→ **What you need to do**
Copy out the item-finding records verbatim, covering the stretch from their start through the line containing "(x=417, y=14)", with both ends included.

Item-finding records
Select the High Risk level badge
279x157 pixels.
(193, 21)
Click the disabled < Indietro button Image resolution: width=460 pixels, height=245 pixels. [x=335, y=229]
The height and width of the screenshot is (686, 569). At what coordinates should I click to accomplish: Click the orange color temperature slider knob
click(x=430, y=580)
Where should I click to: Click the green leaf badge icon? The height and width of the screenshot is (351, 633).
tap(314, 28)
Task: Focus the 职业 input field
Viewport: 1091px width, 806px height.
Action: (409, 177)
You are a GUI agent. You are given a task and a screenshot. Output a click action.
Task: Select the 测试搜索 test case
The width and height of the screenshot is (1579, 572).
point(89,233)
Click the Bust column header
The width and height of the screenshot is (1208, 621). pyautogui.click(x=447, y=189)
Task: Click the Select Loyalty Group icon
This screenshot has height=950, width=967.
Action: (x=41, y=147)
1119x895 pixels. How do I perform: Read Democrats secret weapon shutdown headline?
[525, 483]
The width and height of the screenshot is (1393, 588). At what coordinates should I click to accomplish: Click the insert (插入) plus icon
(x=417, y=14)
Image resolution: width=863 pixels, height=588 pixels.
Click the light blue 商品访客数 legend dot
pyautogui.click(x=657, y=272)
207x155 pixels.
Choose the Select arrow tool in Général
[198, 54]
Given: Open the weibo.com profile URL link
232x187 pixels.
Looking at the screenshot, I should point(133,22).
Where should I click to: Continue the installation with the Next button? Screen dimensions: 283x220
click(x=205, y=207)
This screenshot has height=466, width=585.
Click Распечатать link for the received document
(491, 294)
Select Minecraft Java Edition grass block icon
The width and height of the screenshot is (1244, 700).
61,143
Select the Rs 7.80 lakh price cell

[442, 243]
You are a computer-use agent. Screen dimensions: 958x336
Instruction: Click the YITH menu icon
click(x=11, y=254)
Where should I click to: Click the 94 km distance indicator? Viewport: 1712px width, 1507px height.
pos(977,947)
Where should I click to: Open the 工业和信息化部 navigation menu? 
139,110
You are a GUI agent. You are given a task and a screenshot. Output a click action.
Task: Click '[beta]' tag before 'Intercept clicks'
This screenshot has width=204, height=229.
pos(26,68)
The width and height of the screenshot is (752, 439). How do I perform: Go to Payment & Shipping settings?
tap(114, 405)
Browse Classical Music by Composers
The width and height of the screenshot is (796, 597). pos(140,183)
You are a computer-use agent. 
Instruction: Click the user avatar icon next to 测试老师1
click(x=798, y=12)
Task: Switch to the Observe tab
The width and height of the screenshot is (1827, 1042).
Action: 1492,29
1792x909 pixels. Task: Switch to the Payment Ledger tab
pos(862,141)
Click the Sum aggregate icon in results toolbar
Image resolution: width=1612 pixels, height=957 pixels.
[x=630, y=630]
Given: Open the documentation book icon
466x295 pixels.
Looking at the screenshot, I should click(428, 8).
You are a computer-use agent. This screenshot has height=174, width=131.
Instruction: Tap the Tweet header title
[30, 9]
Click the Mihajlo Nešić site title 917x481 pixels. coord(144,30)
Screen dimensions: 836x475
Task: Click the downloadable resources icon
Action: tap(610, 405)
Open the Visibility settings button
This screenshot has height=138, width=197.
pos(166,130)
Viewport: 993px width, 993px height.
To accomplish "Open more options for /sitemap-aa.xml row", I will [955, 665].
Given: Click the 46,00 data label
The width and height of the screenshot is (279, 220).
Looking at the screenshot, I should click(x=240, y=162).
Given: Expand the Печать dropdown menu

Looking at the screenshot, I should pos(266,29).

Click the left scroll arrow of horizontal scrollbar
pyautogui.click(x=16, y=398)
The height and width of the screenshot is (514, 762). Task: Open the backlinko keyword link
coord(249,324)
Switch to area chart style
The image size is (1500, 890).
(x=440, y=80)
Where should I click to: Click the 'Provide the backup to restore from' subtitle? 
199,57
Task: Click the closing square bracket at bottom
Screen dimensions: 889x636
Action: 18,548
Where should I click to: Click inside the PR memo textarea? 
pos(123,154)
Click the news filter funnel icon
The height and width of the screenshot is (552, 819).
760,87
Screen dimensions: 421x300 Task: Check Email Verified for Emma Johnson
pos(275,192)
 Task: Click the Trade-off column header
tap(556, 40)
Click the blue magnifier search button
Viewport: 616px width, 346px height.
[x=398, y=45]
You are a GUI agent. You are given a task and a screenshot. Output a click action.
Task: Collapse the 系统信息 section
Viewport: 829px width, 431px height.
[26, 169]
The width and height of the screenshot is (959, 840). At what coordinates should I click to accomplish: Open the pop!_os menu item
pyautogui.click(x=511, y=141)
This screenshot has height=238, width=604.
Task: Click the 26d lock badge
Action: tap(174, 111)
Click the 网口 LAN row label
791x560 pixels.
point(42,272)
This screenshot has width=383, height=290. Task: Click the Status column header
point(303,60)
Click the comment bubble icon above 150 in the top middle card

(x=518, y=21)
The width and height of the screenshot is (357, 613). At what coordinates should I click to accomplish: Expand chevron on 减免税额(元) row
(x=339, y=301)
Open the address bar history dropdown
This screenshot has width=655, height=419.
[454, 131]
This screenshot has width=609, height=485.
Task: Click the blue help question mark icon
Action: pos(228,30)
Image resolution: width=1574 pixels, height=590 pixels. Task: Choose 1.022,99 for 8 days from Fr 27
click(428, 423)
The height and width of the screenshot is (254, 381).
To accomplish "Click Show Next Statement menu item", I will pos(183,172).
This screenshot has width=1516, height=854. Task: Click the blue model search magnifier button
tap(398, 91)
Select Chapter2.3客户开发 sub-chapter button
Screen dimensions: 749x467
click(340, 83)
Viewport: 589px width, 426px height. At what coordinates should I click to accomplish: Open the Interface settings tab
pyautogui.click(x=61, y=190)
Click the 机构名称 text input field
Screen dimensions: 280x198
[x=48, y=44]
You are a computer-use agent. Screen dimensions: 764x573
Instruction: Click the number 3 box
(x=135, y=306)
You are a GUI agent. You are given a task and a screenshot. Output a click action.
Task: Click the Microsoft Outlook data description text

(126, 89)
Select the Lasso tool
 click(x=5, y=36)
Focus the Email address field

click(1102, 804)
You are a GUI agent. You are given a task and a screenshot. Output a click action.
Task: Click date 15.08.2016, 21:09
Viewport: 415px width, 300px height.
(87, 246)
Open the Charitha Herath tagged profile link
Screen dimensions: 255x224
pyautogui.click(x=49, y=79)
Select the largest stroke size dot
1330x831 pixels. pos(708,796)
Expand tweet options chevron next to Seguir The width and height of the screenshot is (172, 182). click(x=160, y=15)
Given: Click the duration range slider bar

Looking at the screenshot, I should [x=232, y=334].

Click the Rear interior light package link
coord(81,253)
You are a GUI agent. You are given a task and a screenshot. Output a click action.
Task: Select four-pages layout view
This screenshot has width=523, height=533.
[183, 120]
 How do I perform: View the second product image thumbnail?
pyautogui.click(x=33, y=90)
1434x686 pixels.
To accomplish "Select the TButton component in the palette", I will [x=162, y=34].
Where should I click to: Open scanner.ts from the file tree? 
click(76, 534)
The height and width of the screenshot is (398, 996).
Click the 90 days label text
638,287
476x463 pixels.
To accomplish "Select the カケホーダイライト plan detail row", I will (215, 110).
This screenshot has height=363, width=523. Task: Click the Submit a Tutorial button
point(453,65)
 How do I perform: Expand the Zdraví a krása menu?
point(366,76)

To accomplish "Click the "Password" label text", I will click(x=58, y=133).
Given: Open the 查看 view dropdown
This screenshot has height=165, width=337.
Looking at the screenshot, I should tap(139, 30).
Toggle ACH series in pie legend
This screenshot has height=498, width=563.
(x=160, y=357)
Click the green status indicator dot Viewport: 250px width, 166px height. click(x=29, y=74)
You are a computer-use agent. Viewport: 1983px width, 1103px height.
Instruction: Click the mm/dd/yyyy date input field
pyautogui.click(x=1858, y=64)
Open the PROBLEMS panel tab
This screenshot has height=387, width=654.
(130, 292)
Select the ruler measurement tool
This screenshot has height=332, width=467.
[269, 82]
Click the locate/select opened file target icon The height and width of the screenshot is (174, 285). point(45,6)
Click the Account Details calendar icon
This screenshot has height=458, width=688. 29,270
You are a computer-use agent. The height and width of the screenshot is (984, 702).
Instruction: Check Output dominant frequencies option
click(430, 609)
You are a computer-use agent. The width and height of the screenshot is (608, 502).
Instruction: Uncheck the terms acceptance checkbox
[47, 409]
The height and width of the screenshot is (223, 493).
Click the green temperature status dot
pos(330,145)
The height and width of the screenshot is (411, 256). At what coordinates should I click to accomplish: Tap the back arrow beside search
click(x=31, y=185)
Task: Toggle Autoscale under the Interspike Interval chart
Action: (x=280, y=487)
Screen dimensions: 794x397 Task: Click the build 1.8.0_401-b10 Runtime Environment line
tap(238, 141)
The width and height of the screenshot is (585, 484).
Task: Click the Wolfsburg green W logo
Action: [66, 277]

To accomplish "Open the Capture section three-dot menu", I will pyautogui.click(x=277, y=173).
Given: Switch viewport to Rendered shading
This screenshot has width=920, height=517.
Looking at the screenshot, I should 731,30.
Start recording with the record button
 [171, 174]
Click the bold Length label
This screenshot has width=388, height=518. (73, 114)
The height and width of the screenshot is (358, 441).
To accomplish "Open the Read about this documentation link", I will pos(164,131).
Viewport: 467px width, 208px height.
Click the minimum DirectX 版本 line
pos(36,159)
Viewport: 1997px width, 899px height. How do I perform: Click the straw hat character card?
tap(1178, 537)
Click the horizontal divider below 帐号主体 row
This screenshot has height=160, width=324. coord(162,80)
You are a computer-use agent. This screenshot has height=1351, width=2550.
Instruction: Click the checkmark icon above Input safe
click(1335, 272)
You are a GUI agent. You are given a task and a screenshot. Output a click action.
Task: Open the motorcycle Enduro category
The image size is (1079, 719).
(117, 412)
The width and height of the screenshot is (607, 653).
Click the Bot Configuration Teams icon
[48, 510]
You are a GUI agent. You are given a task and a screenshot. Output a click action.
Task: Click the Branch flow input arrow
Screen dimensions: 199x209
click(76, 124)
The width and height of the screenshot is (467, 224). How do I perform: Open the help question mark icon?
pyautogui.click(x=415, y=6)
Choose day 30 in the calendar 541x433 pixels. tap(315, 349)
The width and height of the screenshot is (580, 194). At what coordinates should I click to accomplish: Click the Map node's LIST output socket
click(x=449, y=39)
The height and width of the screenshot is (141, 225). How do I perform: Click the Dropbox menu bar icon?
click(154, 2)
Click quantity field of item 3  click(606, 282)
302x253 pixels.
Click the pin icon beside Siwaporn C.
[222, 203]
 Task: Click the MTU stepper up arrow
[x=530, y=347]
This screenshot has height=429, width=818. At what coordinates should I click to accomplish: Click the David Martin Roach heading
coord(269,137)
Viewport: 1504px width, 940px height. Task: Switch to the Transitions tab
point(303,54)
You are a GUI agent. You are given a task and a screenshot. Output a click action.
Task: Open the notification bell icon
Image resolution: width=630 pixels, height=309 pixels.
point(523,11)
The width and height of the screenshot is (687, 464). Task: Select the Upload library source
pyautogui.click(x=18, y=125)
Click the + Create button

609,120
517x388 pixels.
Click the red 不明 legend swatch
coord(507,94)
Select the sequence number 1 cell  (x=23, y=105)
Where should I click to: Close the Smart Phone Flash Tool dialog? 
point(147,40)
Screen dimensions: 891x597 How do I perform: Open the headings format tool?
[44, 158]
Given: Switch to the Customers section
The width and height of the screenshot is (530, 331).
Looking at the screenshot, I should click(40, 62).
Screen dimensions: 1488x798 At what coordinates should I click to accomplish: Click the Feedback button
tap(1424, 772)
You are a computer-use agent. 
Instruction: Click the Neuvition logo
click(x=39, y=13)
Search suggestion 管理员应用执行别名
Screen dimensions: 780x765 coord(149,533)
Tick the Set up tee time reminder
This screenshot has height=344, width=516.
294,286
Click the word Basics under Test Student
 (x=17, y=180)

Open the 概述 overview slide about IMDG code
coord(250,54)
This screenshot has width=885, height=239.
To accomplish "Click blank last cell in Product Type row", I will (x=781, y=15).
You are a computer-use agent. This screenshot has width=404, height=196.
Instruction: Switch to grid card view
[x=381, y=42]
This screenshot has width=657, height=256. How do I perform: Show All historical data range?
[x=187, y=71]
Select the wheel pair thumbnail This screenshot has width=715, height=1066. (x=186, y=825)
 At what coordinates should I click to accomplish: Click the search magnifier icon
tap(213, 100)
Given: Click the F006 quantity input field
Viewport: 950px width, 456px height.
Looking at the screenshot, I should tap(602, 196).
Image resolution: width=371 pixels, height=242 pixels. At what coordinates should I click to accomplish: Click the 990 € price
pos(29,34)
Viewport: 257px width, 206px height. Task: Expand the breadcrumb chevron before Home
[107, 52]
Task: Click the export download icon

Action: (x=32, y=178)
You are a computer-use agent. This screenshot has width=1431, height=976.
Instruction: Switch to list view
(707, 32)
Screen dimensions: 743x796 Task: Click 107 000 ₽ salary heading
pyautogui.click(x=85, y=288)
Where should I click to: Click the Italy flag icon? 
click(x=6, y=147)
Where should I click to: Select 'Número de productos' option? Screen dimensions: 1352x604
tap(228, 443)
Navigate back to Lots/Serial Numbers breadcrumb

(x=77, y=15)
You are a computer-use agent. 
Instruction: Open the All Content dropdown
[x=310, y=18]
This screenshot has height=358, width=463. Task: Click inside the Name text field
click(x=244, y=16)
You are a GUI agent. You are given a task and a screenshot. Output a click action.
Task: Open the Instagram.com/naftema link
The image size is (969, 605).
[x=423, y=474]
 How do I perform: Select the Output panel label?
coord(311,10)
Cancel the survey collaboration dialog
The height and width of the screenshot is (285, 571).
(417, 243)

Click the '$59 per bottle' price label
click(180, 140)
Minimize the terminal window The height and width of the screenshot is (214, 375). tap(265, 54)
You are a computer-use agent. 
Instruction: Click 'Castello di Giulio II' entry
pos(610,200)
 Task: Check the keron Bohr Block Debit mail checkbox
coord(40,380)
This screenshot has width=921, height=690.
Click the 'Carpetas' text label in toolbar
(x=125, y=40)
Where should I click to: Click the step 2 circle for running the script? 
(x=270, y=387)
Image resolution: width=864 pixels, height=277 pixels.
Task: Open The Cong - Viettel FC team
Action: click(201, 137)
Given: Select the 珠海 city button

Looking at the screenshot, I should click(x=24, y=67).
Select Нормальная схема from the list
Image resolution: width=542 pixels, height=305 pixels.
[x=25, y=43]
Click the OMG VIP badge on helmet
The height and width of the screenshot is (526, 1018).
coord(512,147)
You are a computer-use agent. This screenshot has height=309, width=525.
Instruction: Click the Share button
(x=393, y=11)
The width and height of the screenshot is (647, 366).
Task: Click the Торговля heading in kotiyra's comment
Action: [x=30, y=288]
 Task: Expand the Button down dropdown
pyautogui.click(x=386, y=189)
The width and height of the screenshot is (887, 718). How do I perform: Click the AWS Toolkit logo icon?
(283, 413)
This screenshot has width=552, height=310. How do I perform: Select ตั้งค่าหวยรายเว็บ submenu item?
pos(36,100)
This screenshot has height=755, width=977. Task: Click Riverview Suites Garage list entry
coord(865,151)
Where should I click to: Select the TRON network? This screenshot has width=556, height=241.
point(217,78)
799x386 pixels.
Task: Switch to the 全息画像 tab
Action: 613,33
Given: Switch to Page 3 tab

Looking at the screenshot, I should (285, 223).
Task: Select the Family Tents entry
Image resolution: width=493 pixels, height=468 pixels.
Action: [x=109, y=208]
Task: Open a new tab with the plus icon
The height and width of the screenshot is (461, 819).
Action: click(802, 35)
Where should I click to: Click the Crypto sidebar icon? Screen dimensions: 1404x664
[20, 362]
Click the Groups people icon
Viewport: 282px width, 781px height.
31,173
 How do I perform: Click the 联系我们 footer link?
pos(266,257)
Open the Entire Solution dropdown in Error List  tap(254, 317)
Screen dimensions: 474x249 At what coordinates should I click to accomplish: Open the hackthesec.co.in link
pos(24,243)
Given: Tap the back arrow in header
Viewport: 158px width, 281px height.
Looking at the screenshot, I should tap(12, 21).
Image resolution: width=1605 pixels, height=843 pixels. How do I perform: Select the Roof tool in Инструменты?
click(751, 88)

→ **Task solution**
Select the High Risk level badge
279x157 pixels.
(193, 21)
Click the disabled < Indietro button Image resolution: width=460 pixels, height=245 pixels. [x=335, y=229]
The height and width of the screenshot is (686, 569). At what coordinates should I click to accomplish: Click the orange color temperature slider knob
click(x=430, y=580)
Where should I click to: Click the green leaf badge icon? The height and width of the screenshot is (351, 633).
tap(314, 28)
Task: Focus the 职业 input field
Viewport: 1091px width, 806px height.
Action: (409, 177)
You are a GUI agent. You are given a task and a screenshot. Output a click action.
Task: Select the 测试搜索 test case
The width and height of the screenshot is (1579, 572).
point(89,233)
Click the Bust column header
The width and height of the screenshot is (1208, 621). pyautogui.click(x=447, y=189)
Task: Click the Select Loyalty Group icon
This screenshot has height=950, width=967.
Action: (x=41, y=147)
1119x895 pixels. How do I perform: Read Democrats secret weapon shutdown headline?
[525, 483]
The width and height of the screenshot is (1393, 588). At what coordinates should I click to accomplish: Click the insert (插入) plus icon
(x=417, y=14)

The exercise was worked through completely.